-- Provided data --
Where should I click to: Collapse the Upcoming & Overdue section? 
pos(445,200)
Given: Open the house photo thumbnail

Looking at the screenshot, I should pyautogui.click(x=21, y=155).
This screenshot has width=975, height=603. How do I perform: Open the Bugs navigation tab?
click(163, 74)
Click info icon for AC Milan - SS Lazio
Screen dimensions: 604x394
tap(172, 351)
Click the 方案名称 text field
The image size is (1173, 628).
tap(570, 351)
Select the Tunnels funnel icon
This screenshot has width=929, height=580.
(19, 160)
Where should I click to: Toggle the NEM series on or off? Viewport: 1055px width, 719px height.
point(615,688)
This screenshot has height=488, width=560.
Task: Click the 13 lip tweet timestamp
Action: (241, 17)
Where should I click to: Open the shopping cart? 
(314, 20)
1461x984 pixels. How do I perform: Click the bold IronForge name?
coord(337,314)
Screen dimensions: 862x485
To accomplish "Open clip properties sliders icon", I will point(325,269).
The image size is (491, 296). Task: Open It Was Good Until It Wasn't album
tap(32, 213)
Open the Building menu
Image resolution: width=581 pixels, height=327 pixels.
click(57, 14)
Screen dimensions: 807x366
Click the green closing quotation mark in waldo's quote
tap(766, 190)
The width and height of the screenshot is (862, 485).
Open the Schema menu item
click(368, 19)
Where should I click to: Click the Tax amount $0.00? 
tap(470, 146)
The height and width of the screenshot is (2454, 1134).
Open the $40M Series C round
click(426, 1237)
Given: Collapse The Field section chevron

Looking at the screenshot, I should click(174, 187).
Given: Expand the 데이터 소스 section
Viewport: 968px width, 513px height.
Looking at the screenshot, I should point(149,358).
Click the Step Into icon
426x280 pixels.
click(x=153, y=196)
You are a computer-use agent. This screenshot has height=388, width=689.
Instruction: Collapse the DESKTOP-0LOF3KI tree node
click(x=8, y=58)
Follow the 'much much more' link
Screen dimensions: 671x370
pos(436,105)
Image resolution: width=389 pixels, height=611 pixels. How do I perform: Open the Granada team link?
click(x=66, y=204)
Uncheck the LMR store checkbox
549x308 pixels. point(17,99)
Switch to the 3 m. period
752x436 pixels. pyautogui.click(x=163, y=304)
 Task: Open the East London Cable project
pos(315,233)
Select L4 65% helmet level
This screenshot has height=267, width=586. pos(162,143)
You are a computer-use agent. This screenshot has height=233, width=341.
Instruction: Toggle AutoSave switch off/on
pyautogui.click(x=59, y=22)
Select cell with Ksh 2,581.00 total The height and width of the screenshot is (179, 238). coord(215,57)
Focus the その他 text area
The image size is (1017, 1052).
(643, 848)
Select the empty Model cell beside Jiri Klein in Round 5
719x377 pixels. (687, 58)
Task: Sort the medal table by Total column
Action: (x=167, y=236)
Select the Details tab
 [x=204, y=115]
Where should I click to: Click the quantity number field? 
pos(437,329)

-- Task prompt --
Write out the data again, exactly and in full.

-- Result of this exercise --
Where should I click to: Collapse the Upcoming & Overdue section? 
pos(445,200)
Given: Open the house photo thumbnail

Looking at the screenshot, I should pyautogui.click(x=21, y=155).
This screenshot has width=975, height=603. How do I perform: Open the Bugs navigation tab?
click(163, 74)
Click info icon for AC Milan - SS Lazio
Screen dimensions: 604x394
tap(172, 351)
Click the 方案名称 text field
The image size is (1173, 628).
tap(570, 351)
Select the Tunnels funnel icon
This screenshot has width=929, height=580.
(19, 160)
Where should I click to: Toggle the NEM series on or off? Viewport: 1055px width, 719px height.
point(615,688)
This screenshot has height=488, width=560.
Task: Click the 13 lip tweet timestamp
Action: (241, 17)
Where should I click to: Open the shopping cart? 
(314, 20)
1461x984 pixels. How do I perform: Click the bold IronForge name?
coord(337,314)
Screen dimensions: 862x485
To accomplish "Open clip properties sliders icon", I will point(325,269).
The image size is (491, 296). Task: Open It Was Good Until It Wasn't album
tap(32, 213)
Open the Building menu
Image resolution: width=581 pixels, height=327 pixels.
click(57, 14)
Screen dimensions: 807x366
Click the green closing quotation mark in waldo's quote
tap(766, 190)
The width and height of the screenshot is (862, 485).
Open the Schema menu item
click(368, 19)
Where should I click to: Click the Tax amount $0.00? 
tap(470, 146)
The height and width of the screenshot is (2454, 1134).
Open the $40M Series C round
click(426, 1237)
Given: Collapse The Field section chevron

Looking at the screenshot, I should click(174, 187).
Given: Expand the 데이터 소스 section
Viewport: 968px width, 513px height.
Looking at the screenshot, I should point(149,358).
Click the Step Into icon
426x280 pixels.
click(x=153, y=196)
You are a computer-use agent. This screenshot has height=388, width=689.
Instruction: Collapse the DESKTOP-0LOF3KI tree node
click(x=8, y=58)
Follow the 'much much more' link
Screen dimensions: 671x370
pos(436,105)
Image resolution: width=389 pixels, height=611 pixels. How do I perform: Open the Granada team link?
click(x=66, y=204)
Uncheck the LMR store checkbox
549x308 pixels. point(17,99)
Switch to the 3 m. period
752x436 pixels. pyautogui.click(x=163, y=304)
 Task: Open the East London Cable project
pos(315,233)
Select L4 65% helmet level
This screenshot has height=267, width=586. pos(162,143)
You are a computer-use agent. This screenshot has height=233, width=341.
Instruction: Toggle AutoSave switch off/on
pyautogui.click(x=59, y=22)
Select cell with Ksh 2,581.00 total The height and width of the screenshot is (179, 238). coord(215,57)
Focus the その他 text area
The image size is (1017, 1052).
(643, 848)
Select the empty Model cell beside Jiri Klein in Round 5
719x377 pixels. (687, 58)
Task: Sort the medal table by Total column
Action: (x=167, y=236)
Select the Details tab
 [x=204, y=115]
Where should I click to: Click the quantity number field? 
pos(437,329)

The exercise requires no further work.